29/06/2017 22h30
Fonte: Brasil 247
Mais uma polêmica em atividades extraclasse em colégios particulares. O colégio Fayal, de Itajaí, encaminhou para os pais de alunos do 4º ano um comunicado pedindo que as crianças compareçam a uma festa com fantasia de “favelados do Rio de Janeiro”. Nas redes sociais, o jornalista Willian Domingues, pai de um aluno, diz que a recomendação era para que as crianças se vestissem com bermuda, chinelo, óculos e boné.
“Nasci em uma favela, cresci na periferia de São Paulo e ainda assim não sei que traje é esse de favelado. Sempre ensinamos os nossos filhos a não terem nenhum tipo de preconceito e não julgar as pessoas pelo que elas vestem ou têm, mas sim pelo caráter”, escreveu o pai do aluno.
A postagem, feita na quarta-feira à noite (28) no Facebook e no Instagram, foi compartilhada por Celso Athayde, fundador da Central Única das Favelas (CUFA) e comentada pelo rapper MV Bill: “Lamentável isso numa instituição de ‘ensino'”.

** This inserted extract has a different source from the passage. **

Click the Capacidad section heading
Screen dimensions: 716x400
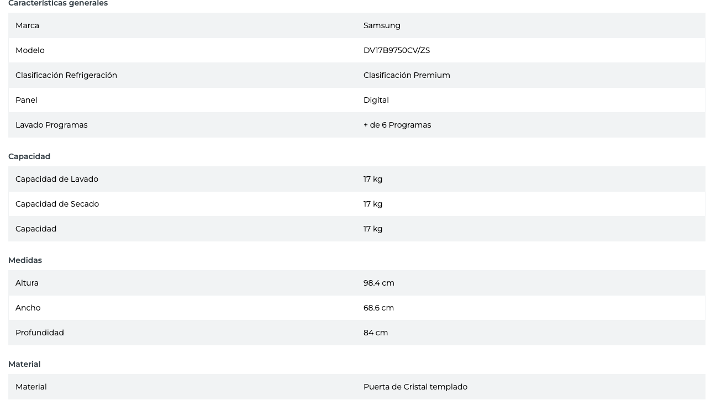tap(29, 156)
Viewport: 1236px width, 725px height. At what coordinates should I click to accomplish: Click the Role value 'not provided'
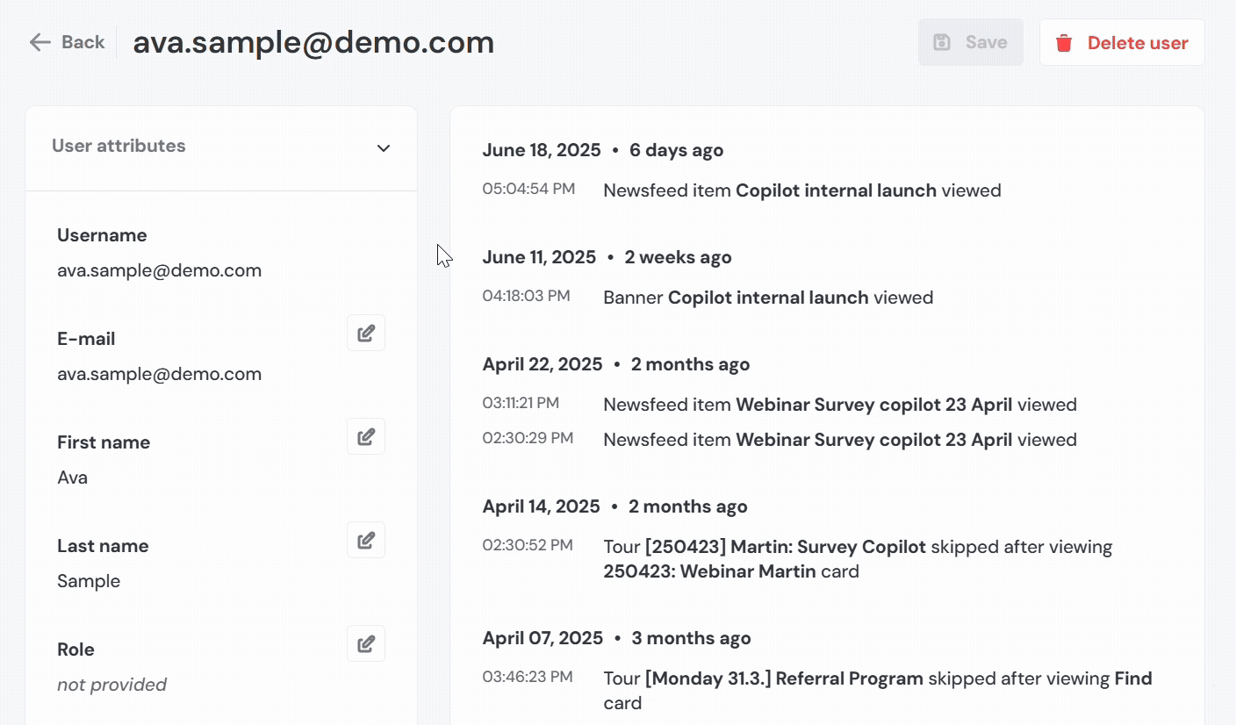tap(111, 685)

Em nota no Facebook, a escola prestou esclarecimento:
Viemos através desta transcrever nossos mais sinceros pedidos de desculpas ,pois ainda que possamos ter explicações , reconhecemos a inadequação de uma frase descontextualizada.Ouvimos cada um de vocês, e explicamos o contexto da ação . Jamais teríamos a intenção de criar estereótipos. Nosso espírito educacional é sempre na intenção de realizar ações que possam somar com a comunidade . É de prática cotidiana o acolhimento e humanização a nossos alunos , famílias e funcionários .Houve um sério equívoco no bilhete enviado às famílias dos quartos anos e que separado do contexto a que pertencia tornou-se inaceitável.Esclarecemos que a atividade proposta foi na verdade baseada na canção “Alagados” do conjunto Paralamas do Sucesso, onde é citado a Favela da Maré, uma das maiores do Rio de Janeiro, onde vivem hoje 130 mil pessoas ,em comunidades que se estendem entre a avenida Brasil e a Linha vermelha – duas das mais importantes vias de acesso à cidade. Não viemos criar muros e sim trabalhar e expor estes movimentos de cidadania e inclusão.
Não aceitamos racismo, xenofobia, homofobia ou qualquer intolerância de classes. Nossos 55 anos de história atestam esta postura.Convidamos a todos para acompanharem o nosso trabalho que sempre privilegiou os valores e reafirmar que repudiamos toda e qualquer forma de exclusão.Contamos com a compreensão nesse momento e as providências internas já foram tomadas. Por isso estamos indo além do pedido de desculpas. Assumimos aqui um compromisso público de sermos cada vez mais intolerantes e intransigentes nesse sentido.Enfrentaremos esse momento com humildade e o superaremos , fica o aprendizado.